- CONSIGNE -
Présentez sous forme de liste numérotée les lignes du listing ci-dessous, depuis celle qui contient « Given: Click the » jusqu'à la fin du listing, les deux bornes incluses. Omettez les lignes vides et laissez les images hors de votre réponse.
——
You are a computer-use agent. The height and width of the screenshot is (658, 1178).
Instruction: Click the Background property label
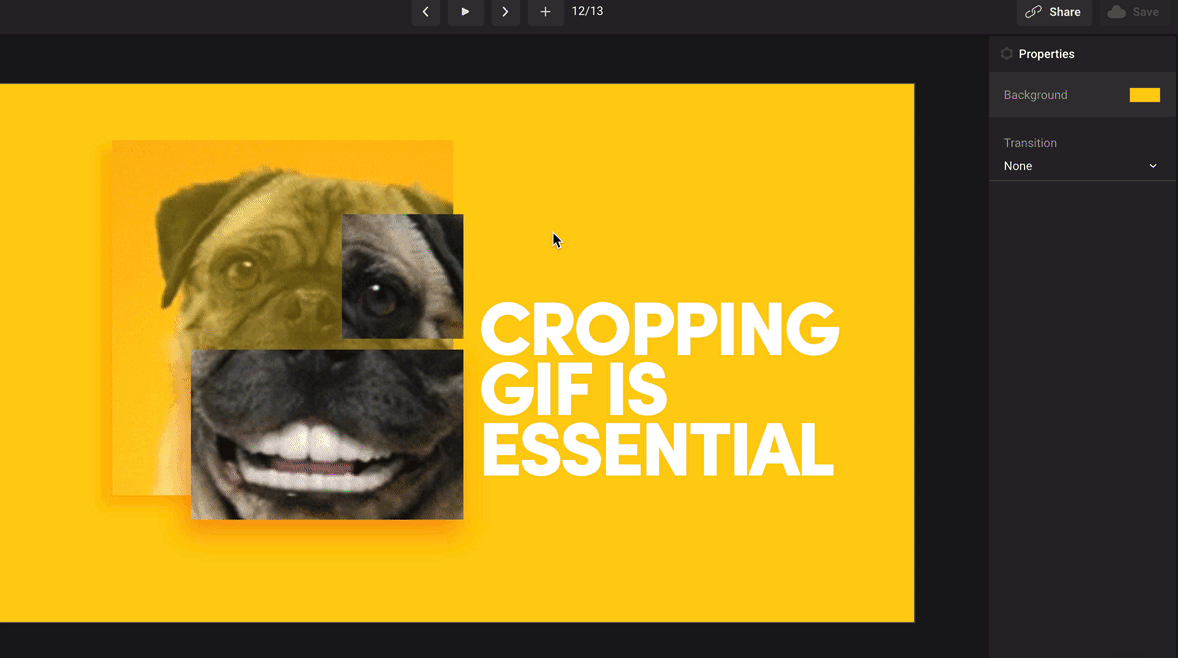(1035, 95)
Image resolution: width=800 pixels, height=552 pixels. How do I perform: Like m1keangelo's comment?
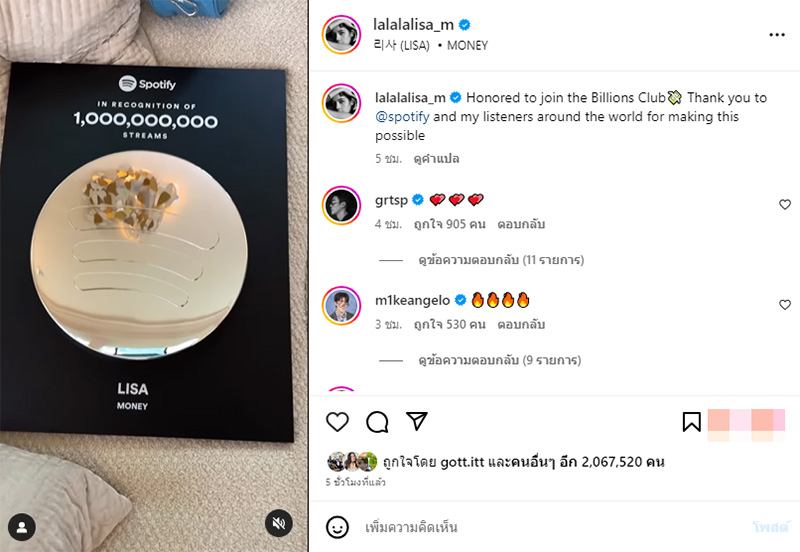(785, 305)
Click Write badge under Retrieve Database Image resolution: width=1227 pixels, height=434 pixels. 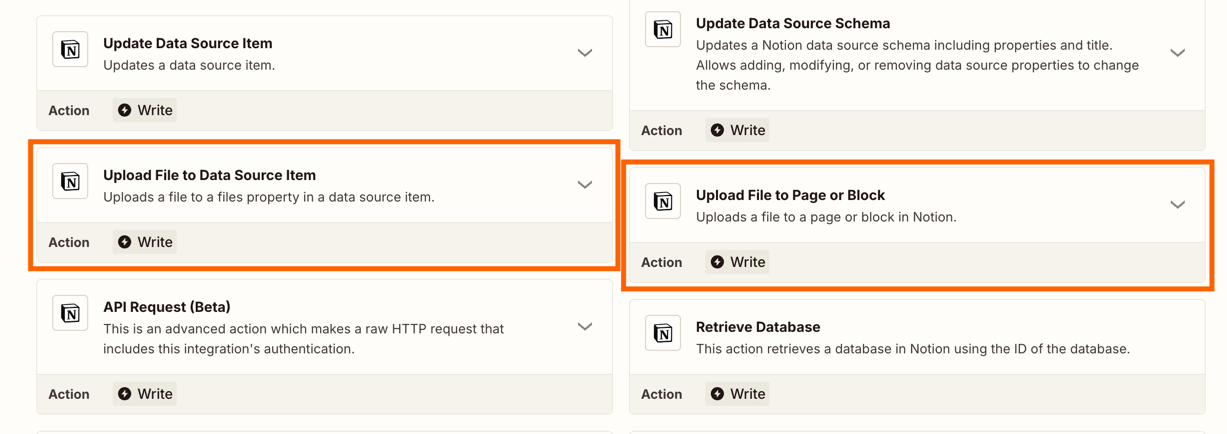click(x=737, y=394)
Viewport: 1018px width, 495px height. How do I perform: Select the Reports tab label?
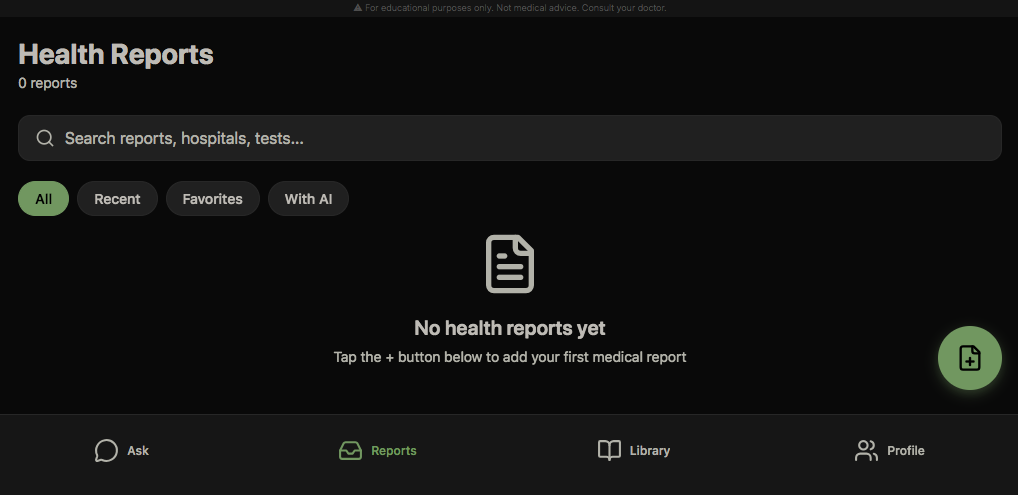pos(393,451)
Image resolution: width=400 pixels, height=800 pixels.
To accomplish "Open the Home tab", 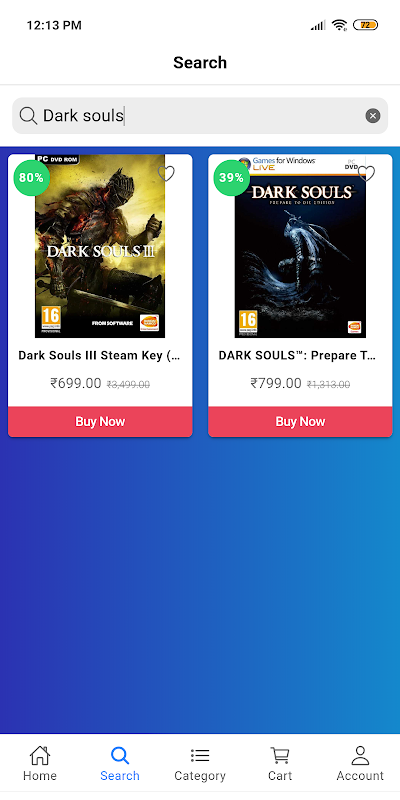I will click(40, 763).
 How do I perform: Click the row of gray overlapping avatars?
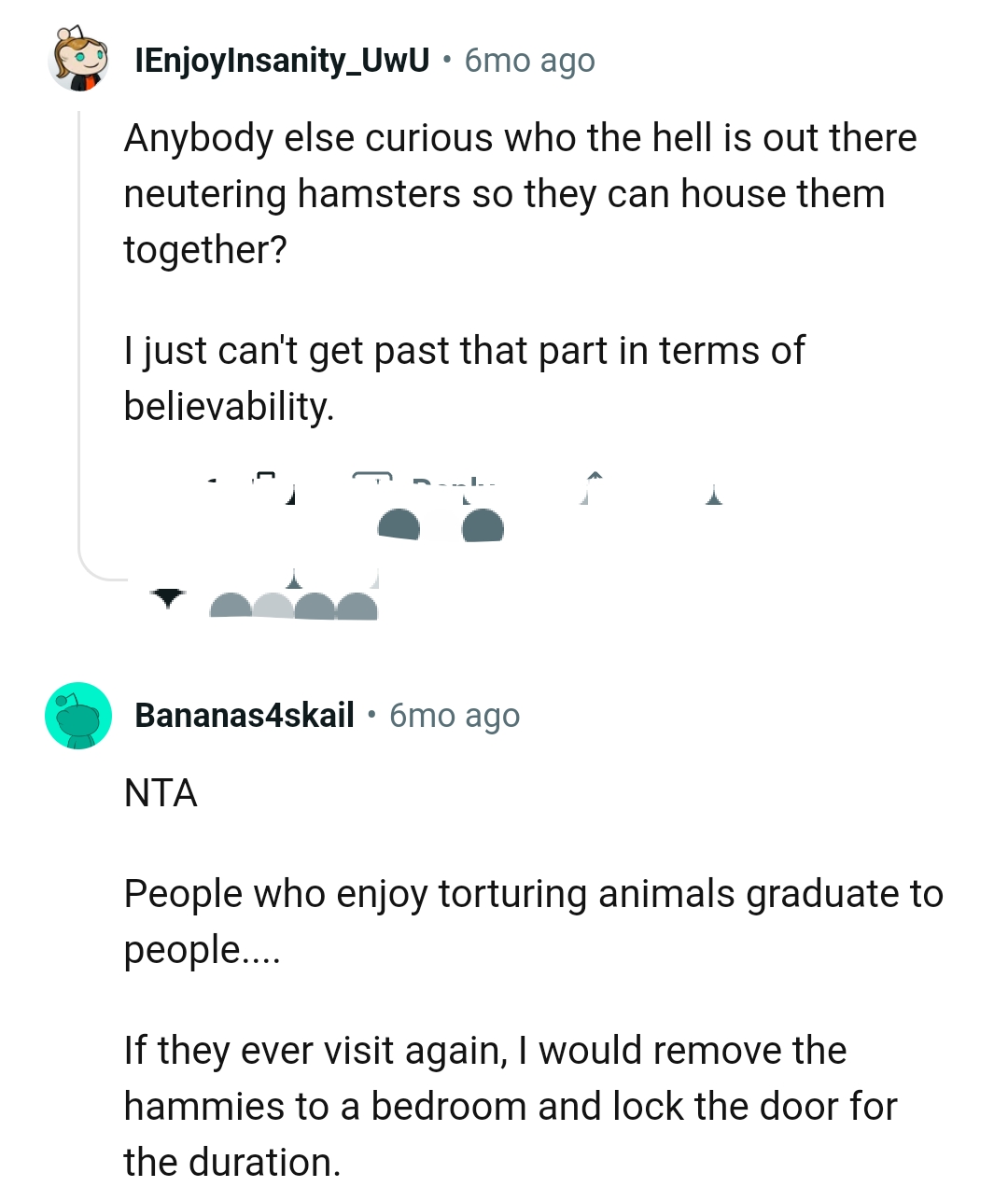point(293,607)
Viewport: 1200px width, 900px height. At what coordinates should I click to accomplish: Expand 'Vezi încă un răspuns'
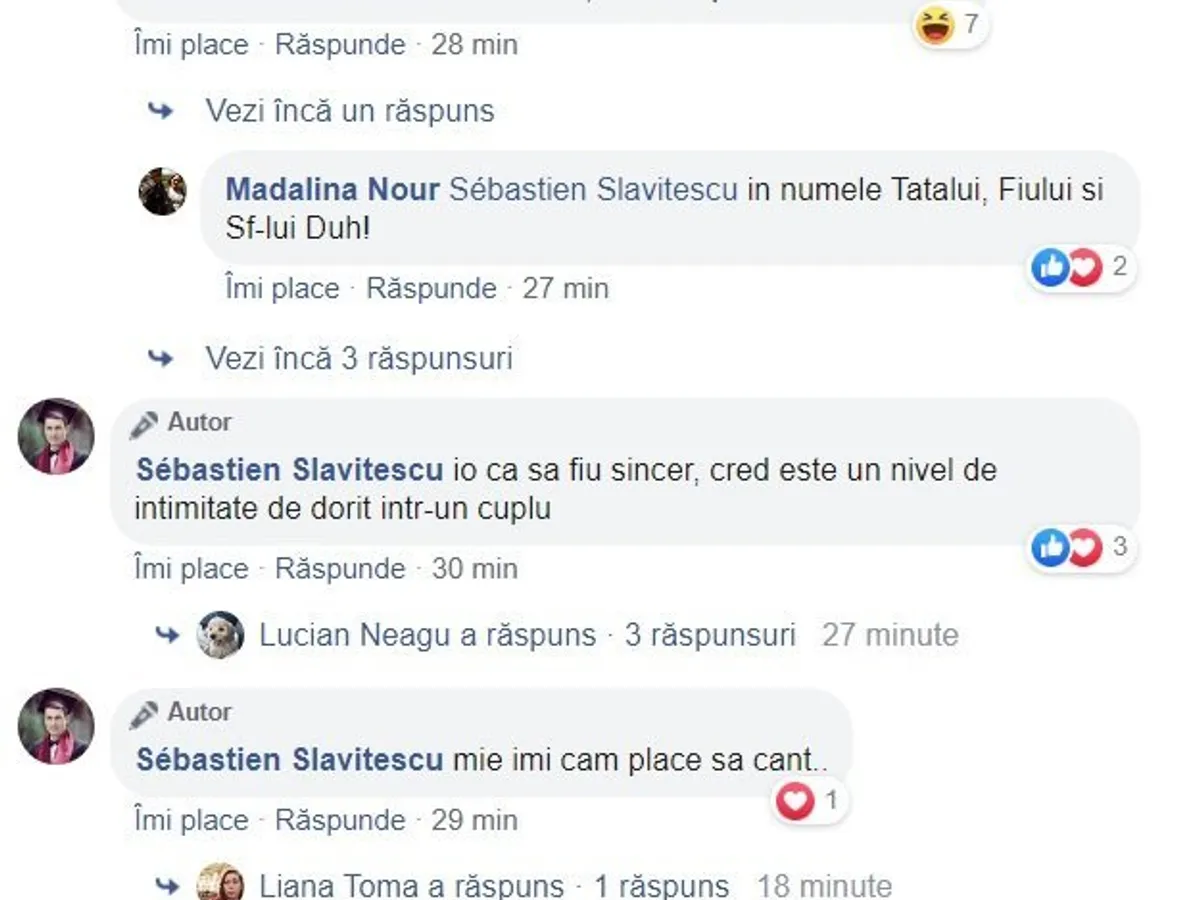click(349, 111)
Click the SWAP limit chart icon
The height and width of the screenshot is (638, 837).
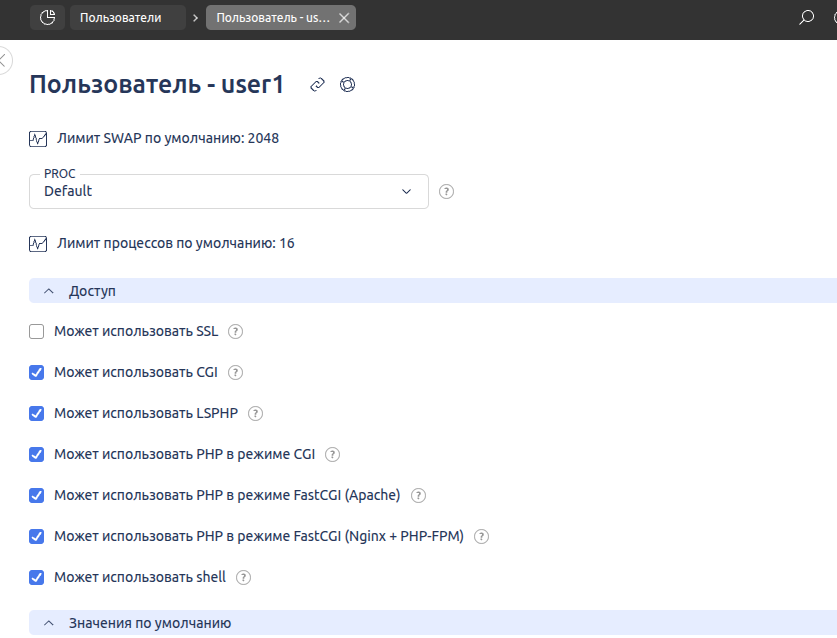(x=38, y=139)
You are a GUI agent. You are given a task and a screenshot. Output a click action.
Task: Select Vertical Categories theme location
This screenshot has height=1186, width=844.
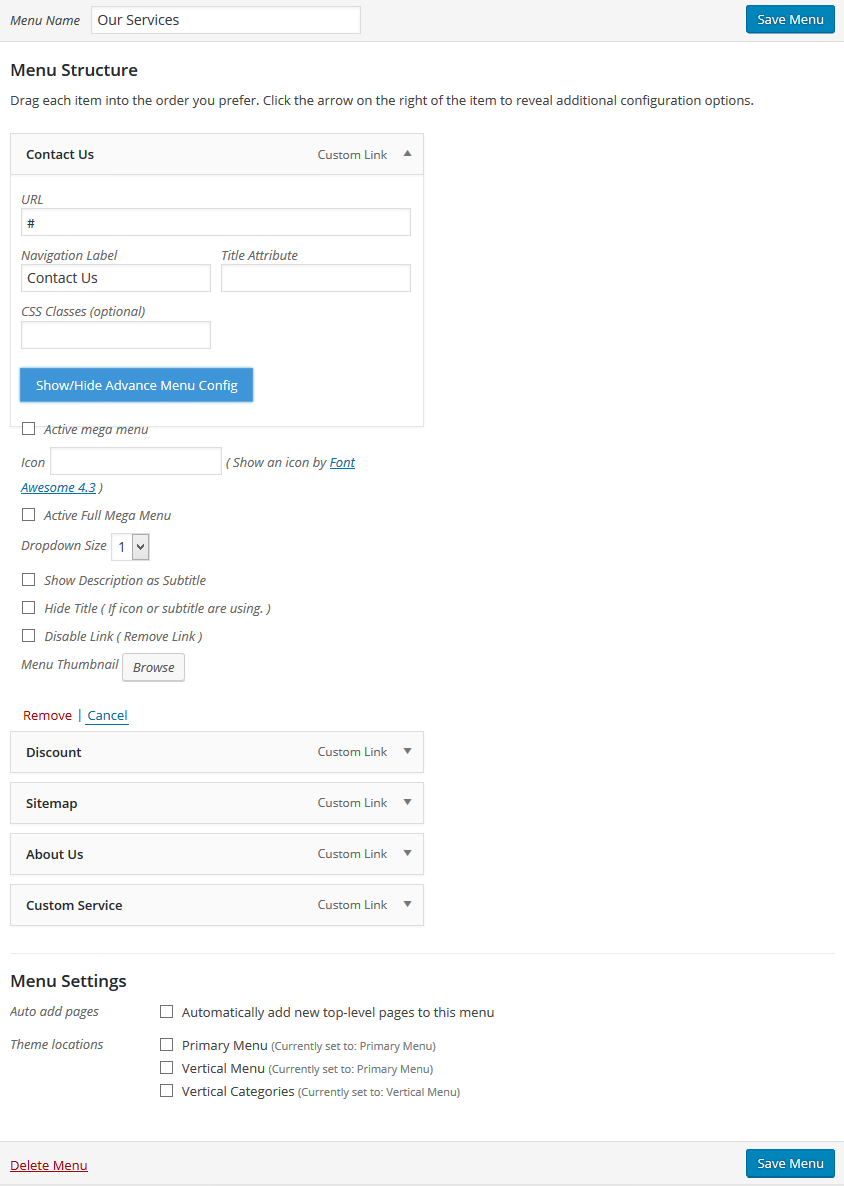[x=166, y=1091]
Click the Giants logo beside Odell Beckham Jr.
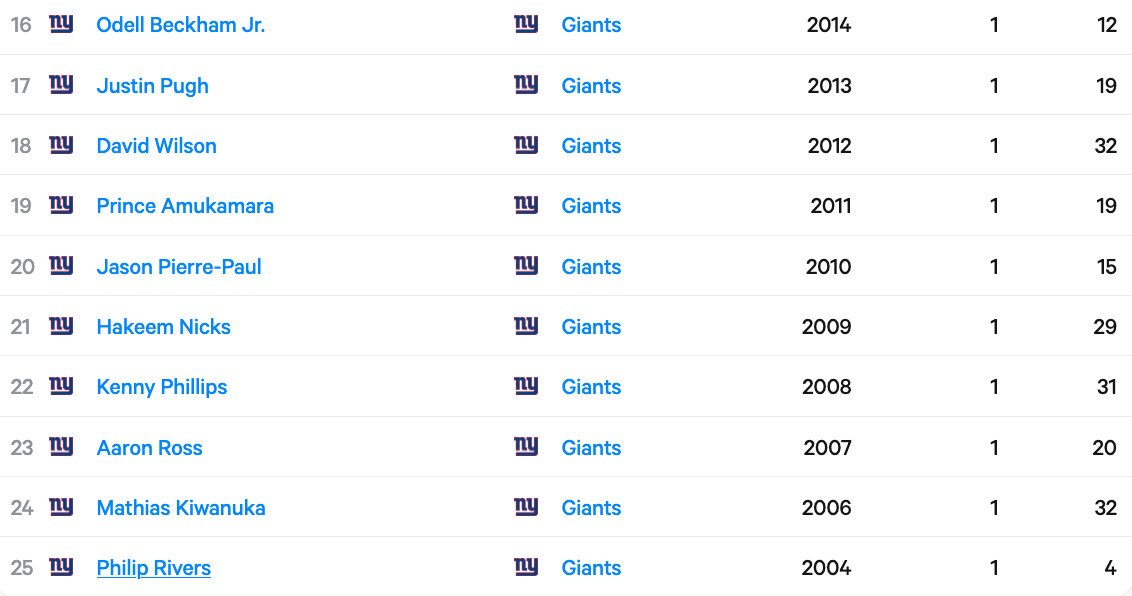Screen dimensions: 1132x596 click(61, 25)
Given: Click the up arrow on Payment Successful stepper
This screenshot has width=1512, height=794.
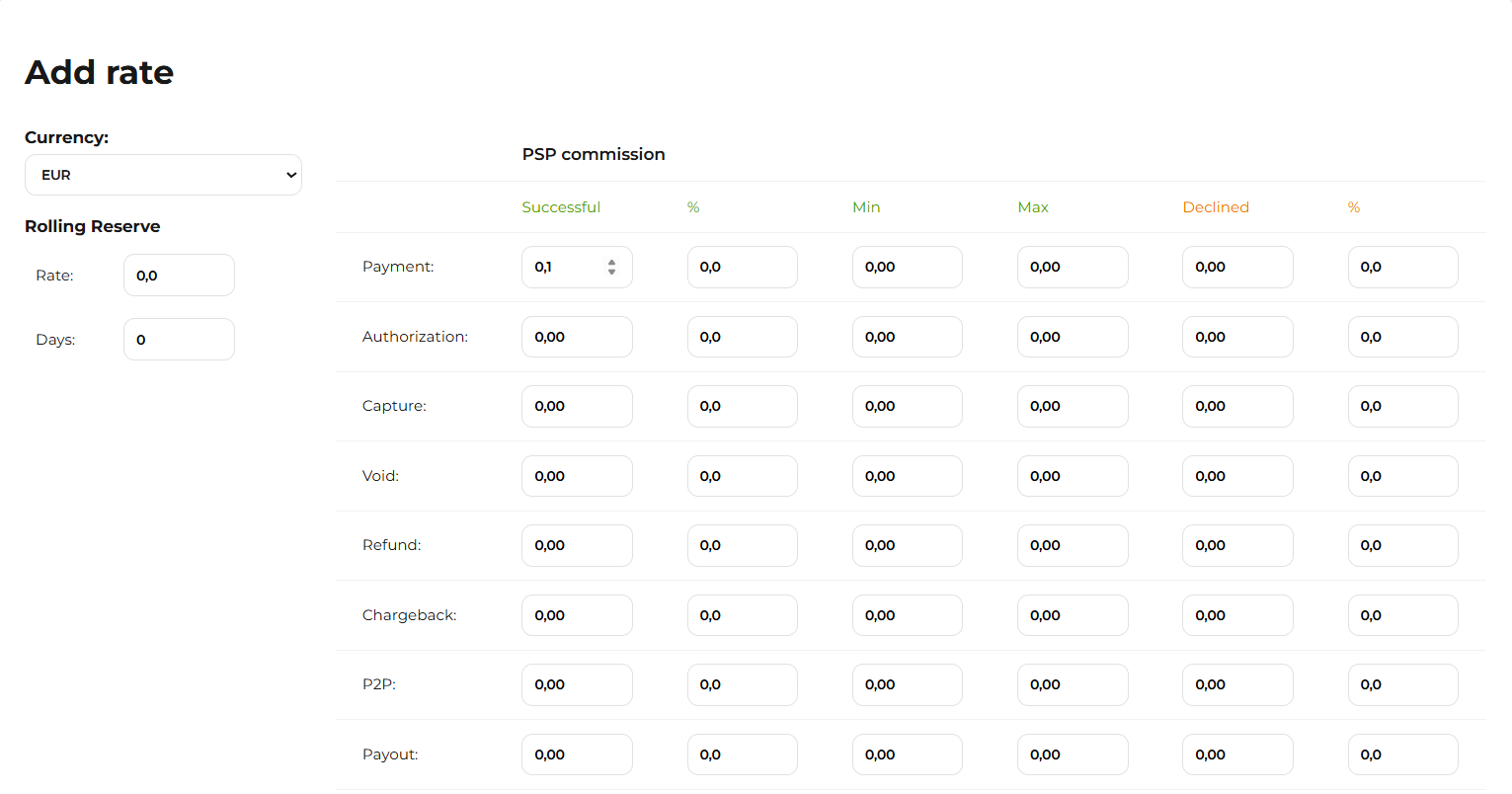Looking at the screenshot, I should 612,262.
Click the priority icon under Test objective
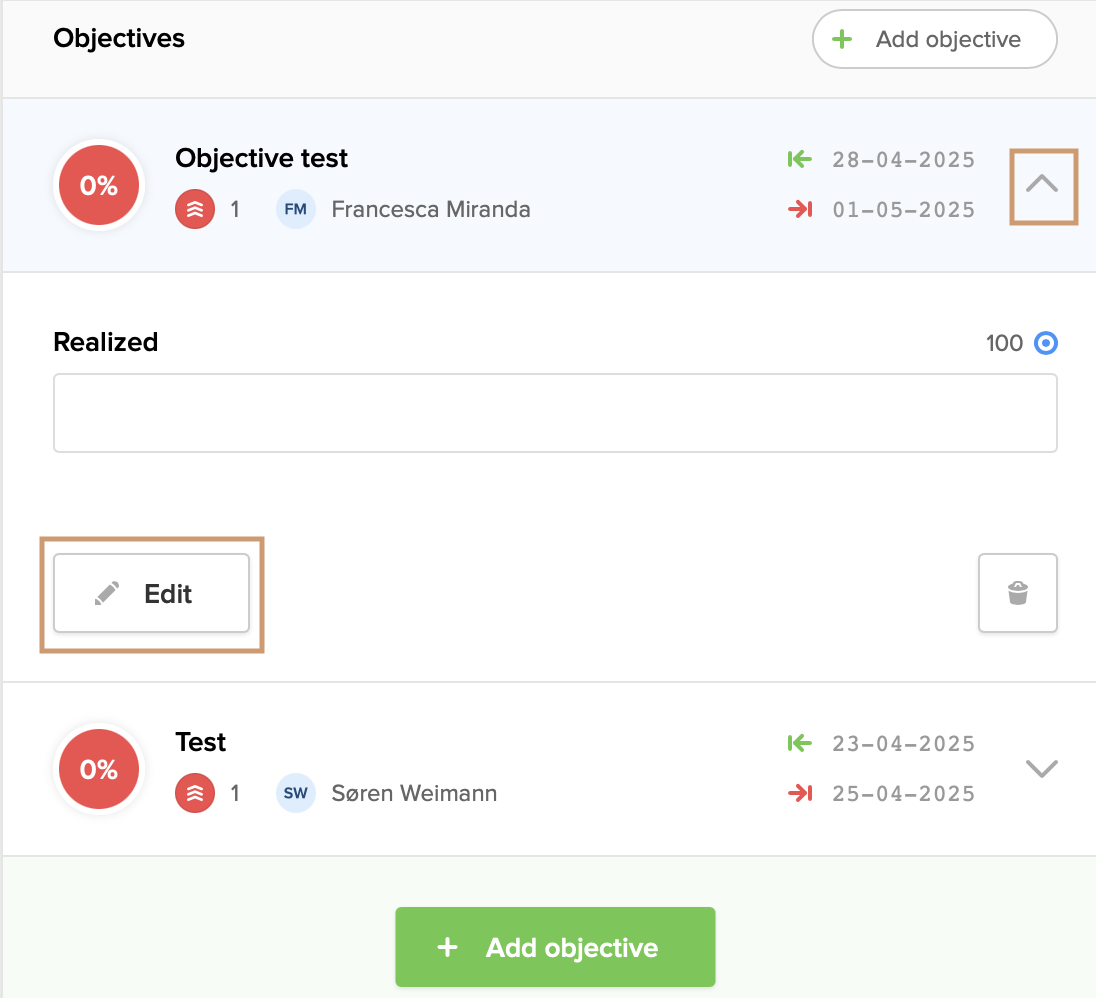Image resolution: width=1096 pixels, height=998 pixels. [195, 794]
——
- RÉPONSE -
1. Given: Click the up arrow on Payment Successful stepper
2. This screenshot has width=1512, height=794.
3. Looking at the screenshot, I should 612,262.
4. Click the priority icon under Test objective
5. Image resolution: width=1096 pixels, height=998 pixels. [195, 794]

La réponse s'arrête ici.